Not understanding our whys
That led to these choices.
How can you tell your friends
Their lives seem passionless?
That means without an ends
Were seen as meaningless?
We may be getting old and gray,
But being old don’t mean a damn,
As long as there is light of day’
We’ll be marching to Birmingham!
In our hearts is JFK,
And Bobby’s with us, too;
King marches with us, today
To help us see it through.
You call me Lancelot—
I call you Guinevere.
We’re back in Camelot
And we’ll be buried here.
(What is the past but a recounting of memories validated by agreement of both participants and/or observers.
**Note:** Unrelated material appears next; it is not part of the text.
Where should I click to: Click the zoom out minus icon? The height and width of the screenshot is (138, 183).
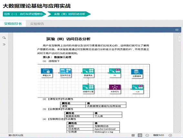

If one shies away from the collective, cannot the past be changed? Especially when the past deviates from the future one knew he was meant to live? There is no way the past can be recreated, nor can it be revisited, except through one’s memory. My experience with committees—the group participants in my past could be construed as a committee—does little to make me a believer in their ability in perceptual-coherence and reaching consensus. With that in mind, I take liberties with my past and continually re-constructing myself—predicated upon the permeable nature of that past—Into the person I both wanted to be and should have been, as opposed to the person so many have come to know through the vagaries of chance and circumstance.)